Bad lip synching is an irritating distraction while watching animation, and it’s a sure sign that the budget was less than desired. Now Di-O-Matic comes to the resuce with its Voice-O-Matic v3 (the 3ds Max edition), the latest version of its lip synching software, which offers 64-bit support Autodesk 3ds Max 9, 3ds Max 2008, 3ds Max 2009 and 3ds Max 2010; a better UI and productivity enhancements…and a price of $349 for a full-featured commercial version.The new version, which also offers VoiceOMaticfloating license options and a year of premium support at this price, is expected to ship this summer.

According to a Di-O-Matic spokesperson, Voice-O-Matic lip sync software has been used in “every vertical media and entertainment market,” including CG feature films, animated TV series, 3D games, and commercials.  The plug-in allows uesrs to use the automatic phoneme matching features and, if desired, to manually tweak the results. Voice-O-Matic synchronizes pre-recorded audio to any type of 3D character set up, including morph target and bones-based character rigs.

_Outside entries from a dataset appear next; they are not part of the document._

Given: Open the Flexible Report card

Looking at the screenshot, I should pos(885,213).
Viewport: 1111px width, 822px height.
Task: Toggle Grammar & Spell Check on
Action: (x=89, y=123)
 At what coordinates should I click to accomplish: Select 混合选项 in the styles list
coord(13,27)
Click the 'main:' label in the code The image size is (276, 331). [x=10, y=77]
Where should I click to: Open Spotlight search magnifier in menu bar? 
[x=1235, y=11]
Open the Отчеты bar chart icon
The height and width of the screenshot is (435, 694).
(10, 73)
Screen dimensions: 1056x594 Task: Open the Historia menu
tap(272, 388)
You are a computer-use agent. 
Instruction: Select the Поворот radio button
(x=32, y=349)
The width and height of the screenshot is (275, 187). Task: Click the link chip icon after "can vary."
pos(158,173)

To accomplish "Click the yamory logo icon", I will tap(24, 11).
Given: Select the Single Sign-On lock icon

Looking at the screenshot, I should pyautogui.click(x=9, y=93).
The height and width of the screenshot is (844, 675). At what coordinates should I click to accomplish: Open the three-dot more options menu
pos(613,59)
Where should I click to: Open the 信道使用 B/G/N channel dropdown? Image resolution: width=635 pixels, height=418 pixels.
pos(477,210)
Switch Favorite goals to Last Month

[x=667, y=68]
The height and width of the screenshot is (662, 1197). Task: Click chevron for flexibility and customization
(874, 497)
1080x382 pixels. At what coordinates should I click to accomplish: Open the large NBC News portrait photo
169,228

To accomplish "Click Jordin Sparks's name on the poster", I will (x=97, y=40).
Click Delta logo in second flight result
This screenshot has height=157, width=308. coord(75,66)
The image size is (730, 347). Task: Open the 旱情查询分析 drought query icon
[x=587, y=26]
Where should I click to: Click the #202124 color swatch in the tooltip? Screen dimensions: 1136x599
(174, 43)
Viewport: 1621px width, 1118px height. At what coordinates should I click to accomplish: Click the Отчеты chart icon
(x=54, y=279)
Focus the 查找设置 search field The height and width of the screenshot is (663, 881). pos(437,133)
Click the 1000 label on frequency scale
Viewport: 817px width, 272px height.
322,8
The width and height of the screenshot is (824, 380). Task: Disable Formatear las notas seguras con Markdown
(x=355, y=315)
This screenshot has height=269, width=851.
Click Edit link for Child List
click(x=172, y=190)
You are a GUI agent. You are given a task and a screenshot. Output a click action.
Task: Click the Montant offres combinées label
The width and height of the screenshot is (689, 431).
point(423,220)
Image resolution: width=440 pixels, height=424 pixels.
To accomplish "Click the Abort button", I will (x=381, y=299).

It supports a long list of languages, including English, French, Japanese, Hebrew, Spanish, Arabic, and Italian.

Game dev company BEENOX/Activision in Quebec City did the voices for the game associated with Jerry Seinfeld’s animated VOMfeature Bee Movie, which featured a swarm of talking bees.

Stephane Duschene, lead animator, at BEENOX/Activision, notes that the company also used Voice-O-Matic on Monsters vs. Aliens, another DreamWorks Animation project. “For Bee Movie, we used it mainly for the first pass of the animation’s lip synch and we tweaked it for most important shots, such as the close-ups” he said. “It saves time and money, for us. For Bee Movie, all our animators were fresh out of school. They were newbies, so it took them longer to do key-frame animation. Most of them used Voice-O-Matic and then  tweaked the parts they needed. On Monsters vs. Aliens, we mainly did key-frame animation, but the background animation was done with Voice-O-Matic. We had more than one hour’s worth of animation to deal with, so we had to use short-cuts.” According to Duschene, animators at BEENOX/Activision can choose whether or not to use Voice-O-Matic. “It’s as they wish,” he said. “But they have to deliver on time. On these projects, without Voice-O-Matic,  the quality would have been lower given the time frame we had. We had to use it to make our shots better, faster. And then we could spend the time on the more important shots.”